Recent advances in organometal halide perovskite solar cells have seen lab device power conversion efficiencies (PCEs) exceed 15%1,2. Whilst high PCEs are essential in order to prove the commercial viability of these devices, their ease of processing must also be addressed. Currently, organometal halide perovskite cells must undergo an annealing treatment following the active layer deposition from solution.
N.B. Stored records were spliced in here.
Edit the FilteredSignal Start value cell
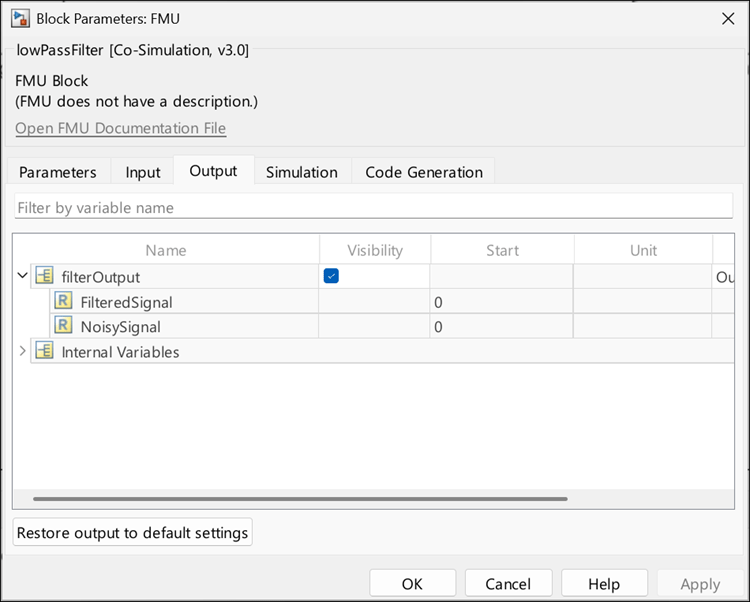Viewport: 750px width, 602px height. pos(501,302)
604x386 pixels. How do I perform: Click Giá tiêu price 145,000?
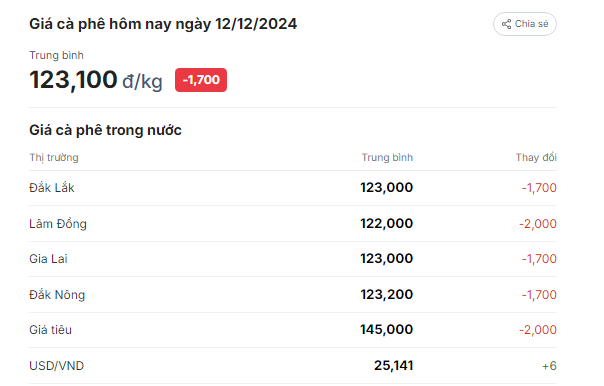(x=387, y=330)
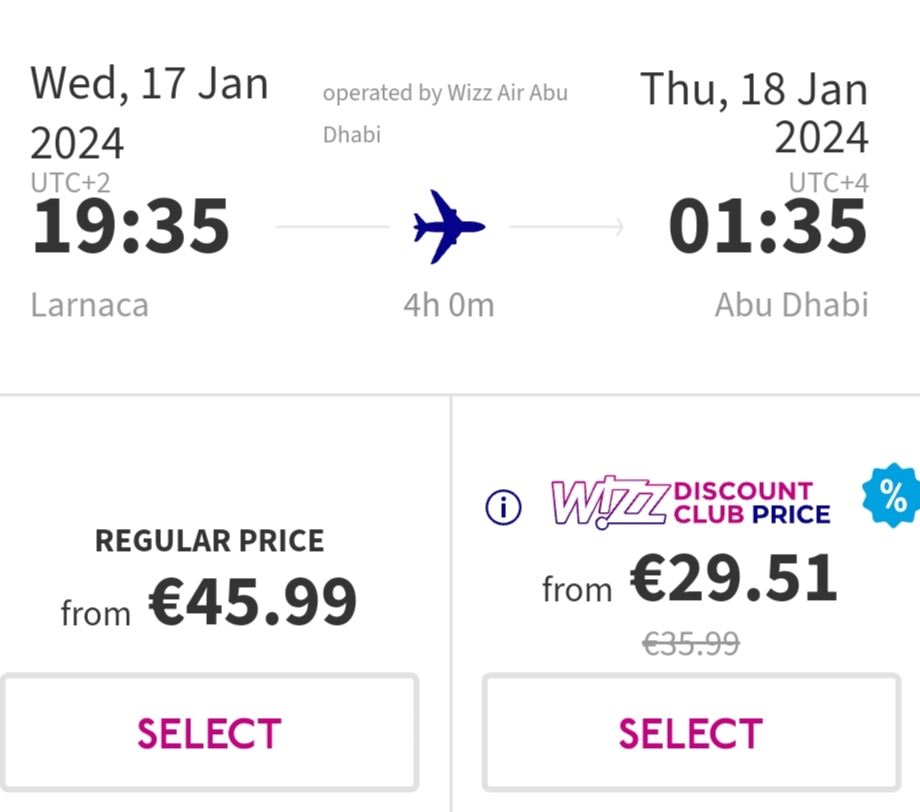920x812 pixels.
Task: Open the Wizz Discount Club info icon
Action: click(x=503, y=507)
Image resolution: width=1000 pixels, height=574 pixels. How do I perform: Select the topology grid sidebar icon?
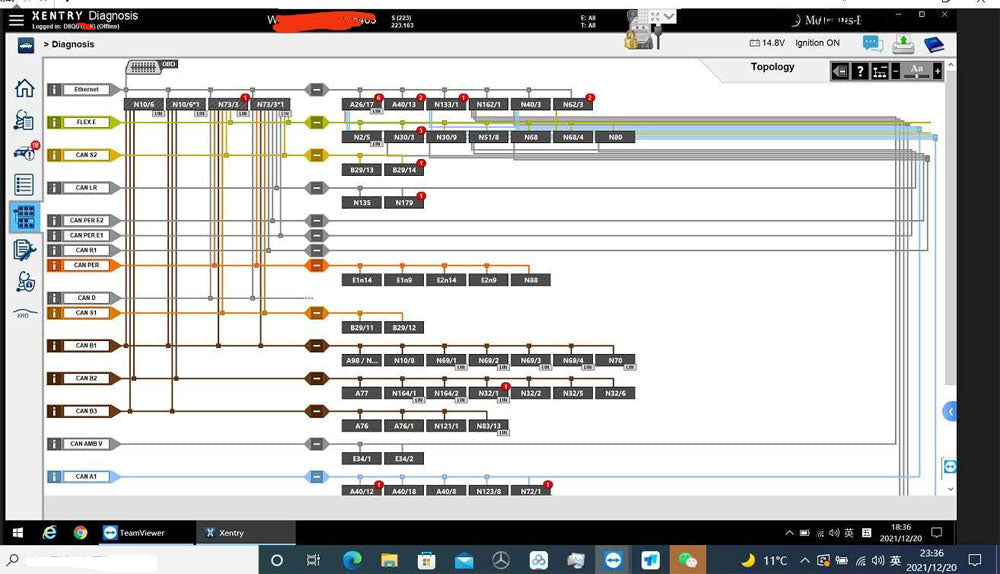[25, 217]
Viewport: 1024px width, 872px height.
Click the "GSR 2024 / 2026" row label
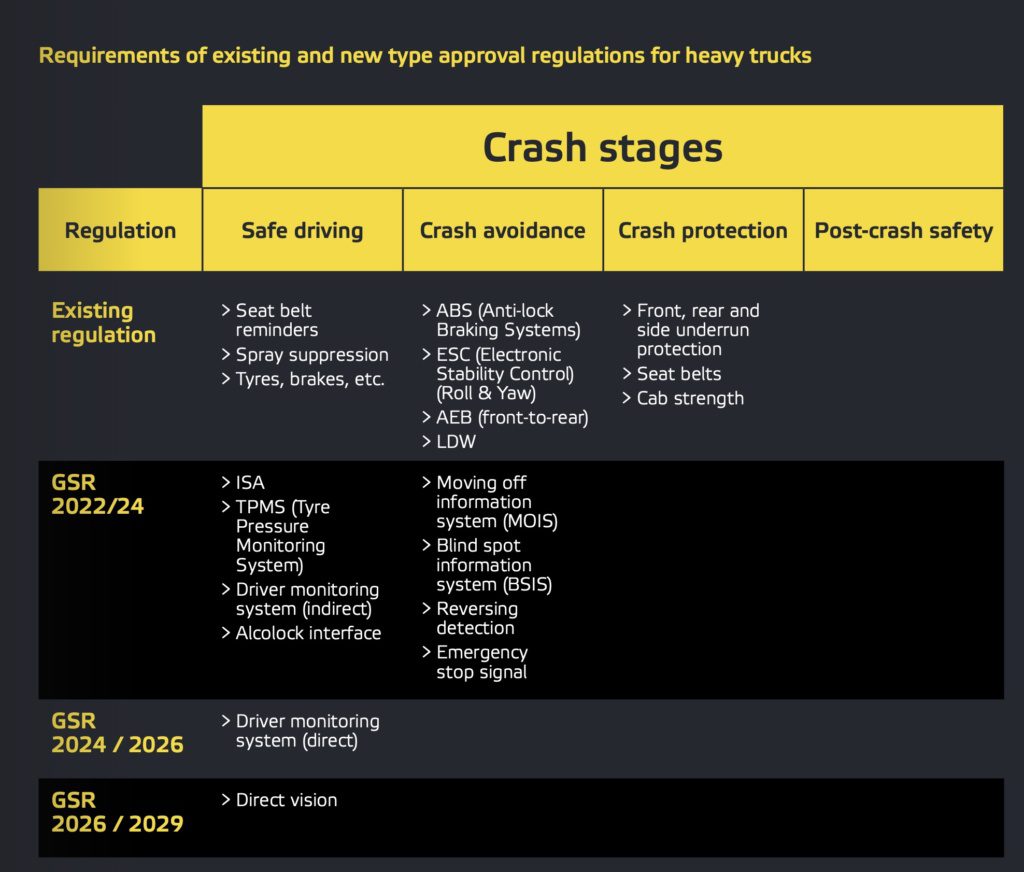coord(117,732)
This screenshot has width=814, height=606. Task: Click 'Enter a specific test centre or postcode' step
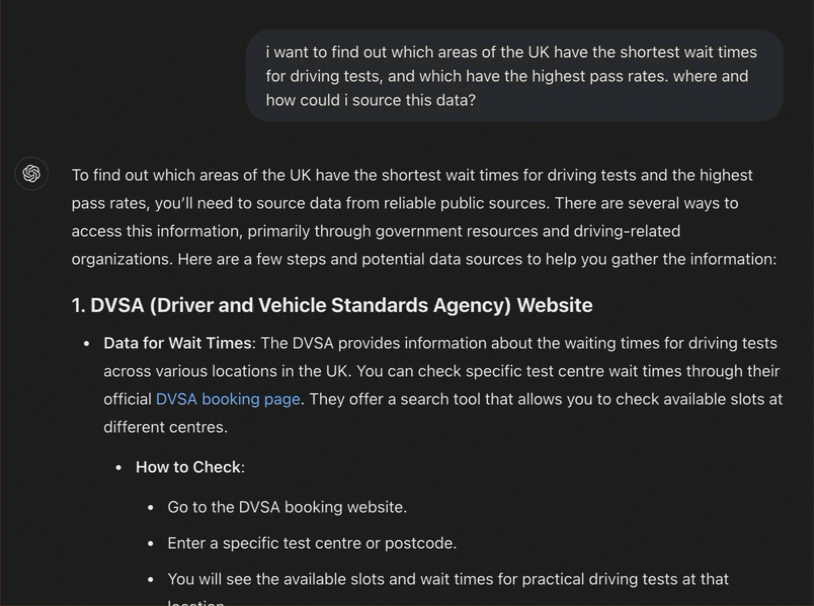click(312, 543)
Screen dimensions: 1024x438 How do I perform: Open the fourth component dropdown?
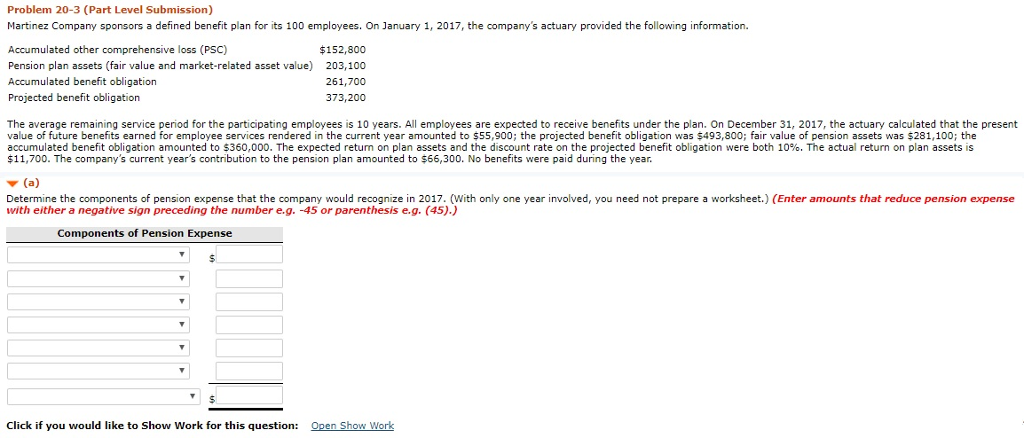tap(98, 325)
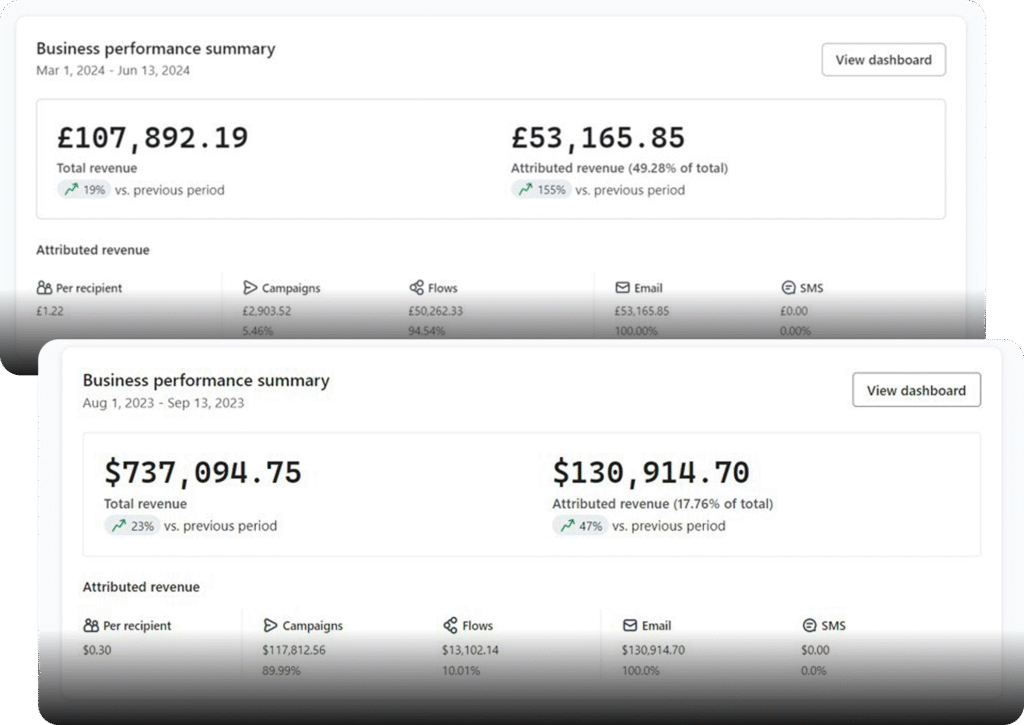
Task: Click the 47% trend badge
Action: pos(580,526)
This process typically involves heating the device to 100°C for 45 minutes: A potential bottleneck in large-scale production.

In this work, we present a novel method for quickly annealing the active layer in organometal halide perovskite solar cells in as little as 2.5 seconds. Instead of conventional annealing in a hot air oven, near infrared (NIR) lamps are used to rapidly heat the cell substrate and drive perovskite crystallisation. This heating technique has already been demonstrated for use in dye-sensitised solar cells and other applications.3-6 Through the use of this method, we have produced a co-deposited perovskite-Al2O3 device with PCE in excess of 8.3% annealed in just 2.5 seconds; this is compared to an otherwise identical device yielding a PCE of 8.5% annealed in an oven at 100°C for 45 minutes. Optimal annealing parameters were obtained using UV-Visible-NIR spectrophotometry as well as through RGB image analysis of the perovskite film. The work also explores the effect of NIR annealing on perovskite crystal structure.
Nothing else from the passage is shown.